Blackberry are touting the device as a secure device that is sufficient to be used in business and also for the normal people of this world who simply want a good smartphone.
Back to where they used to be?
Before the launch of the first Apple iPhone, Blackberry was king of the enterprise market and are known to have kick started the smartphone revolution. The ease of use and security made Blackberry handsets the go-to choice for businesses everywhere, even world leaders.
With Apple and Android devices having vast app stores which contains thousands of applications and handsets having bigger and better displays, Blackberry devices where soon seen as boring business devices.
The company formerly known as Research In Motion was given a glimmer of hope as they released their popular messaging application “Blackberry Messenger” on iOS and Android a few months ago, which was surprisingly popular with teenagers, but BBM as it is commonly known as, lost out to the now popular apps such as WhatsApp Messenger, Snapchat and Facebook.
When Blackberry releases a new device, it is also clichéd that said device will be their “last throw of the dice” in getting a bigger share in global sales, but the company based in Waterloo, Canada are sitting on billions, so there is room for testing the waters.
The Blackberry Priv is another attempt at hitting the middle ground, a device that is capable for enterprise and also usable for normal people who do not need the “enhanced” security.
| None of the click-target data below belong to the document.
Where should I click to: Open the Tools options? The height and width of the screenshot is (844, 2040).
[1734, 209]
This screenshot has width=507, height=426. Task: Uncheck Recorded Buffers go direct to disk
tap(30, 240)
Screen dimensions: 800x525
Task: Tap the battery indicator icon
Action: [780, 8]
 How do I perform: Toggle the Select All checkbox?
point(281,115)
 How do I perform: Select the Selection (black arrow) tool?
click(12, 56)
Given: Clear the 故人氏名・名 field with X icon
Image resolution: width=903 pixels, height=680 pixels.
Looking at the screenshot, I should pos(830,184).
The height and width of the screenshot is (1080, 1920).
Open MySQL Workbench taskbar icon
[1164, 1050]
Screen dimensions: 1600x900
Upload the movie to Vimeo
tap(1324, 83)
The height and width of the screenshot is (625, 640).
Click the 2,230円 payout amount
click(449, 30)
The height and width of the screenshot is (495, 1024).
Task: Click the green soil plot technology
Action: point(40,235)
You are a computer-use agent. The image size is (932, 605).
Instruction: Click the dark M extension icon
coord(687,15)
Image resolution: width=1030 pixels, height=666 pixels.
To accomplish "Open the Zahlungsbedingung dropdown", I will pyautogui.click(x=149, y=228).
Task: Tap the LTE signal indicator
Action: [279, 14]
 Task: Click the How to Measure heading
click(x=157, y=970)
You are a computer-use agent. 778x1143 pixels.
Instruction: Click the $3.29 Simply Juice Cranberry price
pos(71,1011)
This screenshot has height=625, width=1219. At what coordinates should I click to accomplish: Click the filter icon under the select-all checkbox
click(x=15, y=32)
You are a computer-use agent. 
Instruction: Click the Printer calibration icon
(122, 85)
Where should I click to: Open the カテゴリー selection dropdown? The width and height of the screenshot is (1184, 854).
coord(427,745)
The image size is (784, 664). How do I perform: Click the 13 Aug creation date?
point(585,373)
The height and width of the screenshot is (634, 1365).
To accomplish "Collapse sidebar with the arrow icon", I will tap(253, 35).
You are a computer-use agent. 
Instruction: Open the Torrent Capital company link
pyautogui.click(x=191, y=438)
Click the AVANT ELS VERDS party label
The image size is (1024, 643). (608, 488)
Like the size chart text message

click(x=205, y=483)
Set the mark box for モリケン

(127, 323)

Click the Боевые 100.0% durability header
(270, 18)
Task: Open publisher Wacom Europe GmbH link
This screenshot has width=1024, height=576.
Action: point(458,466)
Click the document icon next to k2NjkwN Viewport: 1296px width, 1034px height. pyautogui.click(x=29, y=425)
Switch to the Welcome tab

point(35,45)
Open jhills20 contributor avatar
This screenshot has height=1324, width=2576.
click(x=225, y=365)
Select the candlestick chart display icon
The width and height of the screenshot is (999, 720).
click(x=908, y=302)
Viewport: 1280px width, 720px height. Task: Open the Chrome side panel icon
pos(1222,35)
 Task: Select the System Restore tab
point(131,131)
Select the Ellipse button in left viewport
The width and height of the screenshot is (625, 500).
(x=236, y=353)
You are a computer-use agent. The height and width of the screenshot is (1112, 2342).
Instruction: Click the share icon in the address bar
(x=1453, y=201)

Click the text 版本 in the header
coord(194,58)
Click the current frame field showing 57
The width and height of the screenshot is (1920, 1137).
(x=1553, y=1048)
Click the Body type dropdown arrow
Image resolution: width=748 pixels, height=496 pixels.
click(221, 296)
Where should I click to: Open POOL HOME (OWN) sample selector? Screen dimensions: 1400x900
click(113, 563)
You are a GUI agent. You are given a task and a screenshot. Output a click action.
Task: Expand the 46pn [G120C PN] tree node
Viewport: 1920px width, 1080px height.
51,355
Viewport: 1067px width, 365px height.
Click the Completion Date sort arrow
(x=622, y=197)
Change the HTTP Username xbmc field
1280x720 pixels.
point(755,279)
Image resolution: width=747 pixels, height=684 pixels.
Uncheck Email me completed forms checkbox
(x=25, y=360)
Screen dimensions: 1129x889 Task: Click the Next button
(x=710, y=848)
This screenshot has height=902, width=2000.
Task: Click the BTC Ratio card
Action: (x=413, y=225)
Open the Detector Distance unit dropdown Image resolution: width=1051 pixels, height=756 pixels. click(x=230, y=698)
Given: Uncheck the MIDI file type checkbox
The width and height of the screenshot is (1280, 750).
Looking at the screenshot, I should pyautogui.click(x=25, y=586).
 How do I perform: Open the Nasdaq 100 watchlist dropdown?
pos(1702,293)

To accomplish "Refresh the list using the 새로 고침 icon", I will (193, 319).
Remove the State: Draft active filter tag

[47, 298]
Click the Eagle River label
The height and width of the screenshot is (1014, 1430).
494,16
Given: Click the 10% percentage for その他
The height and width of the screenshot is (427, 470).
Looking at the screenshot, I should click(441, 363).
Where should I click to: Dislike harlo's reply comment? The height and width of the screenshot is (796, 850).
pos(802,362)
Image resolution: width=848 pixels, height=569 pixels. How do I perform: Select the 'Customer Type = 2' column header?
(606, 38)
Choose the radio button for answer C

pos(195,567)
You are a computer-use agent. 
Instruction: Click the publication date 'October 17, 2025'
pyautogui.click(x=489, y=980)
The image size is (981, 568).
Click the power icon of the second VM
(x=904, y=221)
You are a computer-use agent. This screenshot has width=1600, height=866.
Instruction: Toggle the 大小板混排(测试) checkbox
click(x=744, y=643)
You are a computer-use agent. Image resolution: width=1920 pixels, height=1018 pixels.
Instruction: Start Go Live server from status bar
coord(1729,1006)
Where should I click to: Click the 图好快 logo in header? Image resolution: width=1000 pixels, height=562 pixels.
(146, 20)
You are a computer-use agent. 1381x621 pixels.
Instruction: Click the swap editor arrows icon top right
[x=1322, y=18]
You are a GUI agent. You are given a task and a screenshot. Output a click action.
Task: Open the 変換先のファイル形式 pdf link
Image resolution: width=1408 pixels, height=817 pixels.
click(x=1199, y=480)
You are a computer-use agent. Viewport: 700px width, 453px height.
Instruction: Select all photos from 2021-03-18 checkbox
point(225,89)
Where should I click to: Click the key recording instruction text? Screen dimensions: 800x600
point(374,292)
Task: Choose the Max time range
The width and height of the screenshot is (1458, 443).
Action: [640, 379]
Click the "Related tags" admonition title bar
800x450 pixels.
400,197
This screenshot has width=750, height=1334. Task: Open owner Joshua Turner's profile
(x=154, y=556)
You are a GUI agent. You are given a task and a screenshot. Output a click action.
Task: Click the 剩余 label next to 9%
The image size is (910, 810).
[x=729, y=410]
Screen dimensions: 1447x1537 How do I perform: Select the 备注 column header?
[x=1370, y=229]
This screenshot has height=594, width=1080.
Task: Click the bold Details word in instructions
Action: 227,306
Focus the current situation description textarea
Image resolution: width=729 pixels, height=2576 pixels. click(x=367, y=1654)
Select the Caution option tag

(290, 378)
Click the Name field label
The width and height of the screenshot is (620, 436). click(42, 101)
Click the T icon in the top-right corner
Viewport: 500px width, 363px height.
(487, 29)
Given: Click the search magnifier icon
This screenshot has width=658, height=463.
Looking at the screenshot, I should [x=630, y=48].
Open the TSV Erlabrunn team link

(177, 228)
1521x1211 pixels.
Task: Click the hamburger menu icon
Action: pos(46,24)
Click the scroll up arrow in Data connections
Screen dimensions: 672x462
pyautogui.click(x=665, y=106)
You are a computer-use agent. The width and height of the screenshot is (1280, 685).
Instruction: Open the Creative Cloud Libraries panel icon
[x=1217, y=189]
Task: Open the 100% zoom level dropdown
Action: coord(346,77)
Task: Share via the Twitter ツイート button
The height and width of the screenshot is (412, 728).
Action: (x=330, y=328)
A lot of companies have BYOD (bring your own device) policies that allow workers to use their own devices in work. Recent announcements from Google with their Android for Work system shows that there is room in the market for it.
The handset is apparently the best of both worlds, for those who like a physical keyboard and the ones who prefer a large touch display. The Priv has both, it ships with a 5.4″ display as well as a slide out keyboard which also doubles as a trackpad, something that hardcore Blackberry fans love. The rear facing camera is an 18 megapixel shooter, which may hold up against other high end smartphones, whereas the front facing is only a 2 megapixel, something that will not go down well with the selfie takers and Skype users of this world.
Blackberry has added some system level features such as a system called DTEK which notifies users of when applications access a part of the device such as the camera, location or microphone. The device ships with a now outdated Android 5.1, which is not much of a surprise considering Marshmallow has only been around for a matter of weeks.
I am unsure on how the security DTEK system would work with Marshmallows tighter application restrictions, therefore an update to Marshmallow would not be as near stock Android as other OEMs have done previously.
How can Blackberry sell the priv to enterprise?
There are several selling points to which Blackberry are marketing the device, the main point being security. Security should be a standard in all smart devices, and these days it tends to be. Blackberry has made a name for themselves previously in the enterprise market, therefore marketing a smartphone with added security is something that may look good for them in the long run.
The security features added to the Priv can give IT managers some control over the devices that their workers use, such as being able to control software updates to their devices, which could cause compatibility issues and potential security holes if not done correctly.
The Priv also comes with an onboard chip that prevents users from “rooting” the device, something that is popular with Android enthusiasts. This chip verifies that the operating system has not been tampered with, therefore any rooting or unlocking of the device will prevent the software from working.
Will the Priv work?
For Blackberry, the priv can go either way, it can miserably fail like other devices they have released in the past, or it can push on and be a device that is used by Blackberry’s Enterprise enthusiasts and the general population that have come to trust Blackberry with their smartphones.
There is a lot to the Blackberry Priv, from its enhanced security features and physical keyboard, to the fact that it’s the first Blackberry device that is running the Android platform which can hopefully make it a success. I am just glad that Blackberry didn’t go the way of Amazon and run their own form of Android on their devices like Amazon do with their Kindle Fire tablets and phone.
A SIM free Priv starts at £579.99 over here in the UK or around $700 in the US, which puts it at the high end of the market with the likes of the iPhone and Samsung handsets.
Mr. Chen, chairman and CEO of Blackberry, wants to sell at least five million Privs in a year – in comparison, Apple sold 48 million iPhones last quarter. Last quarter, Blackberry sold just over 800,000 devices, so a jump up to five million in a year for a single device would be a significant improvement. If the Priv fails, it could well be Blackberry’s last ever handheld device, which is quite sad when you think about where Blackberry used to be, and where they could have been if they kept up with the fast paced, mobile world.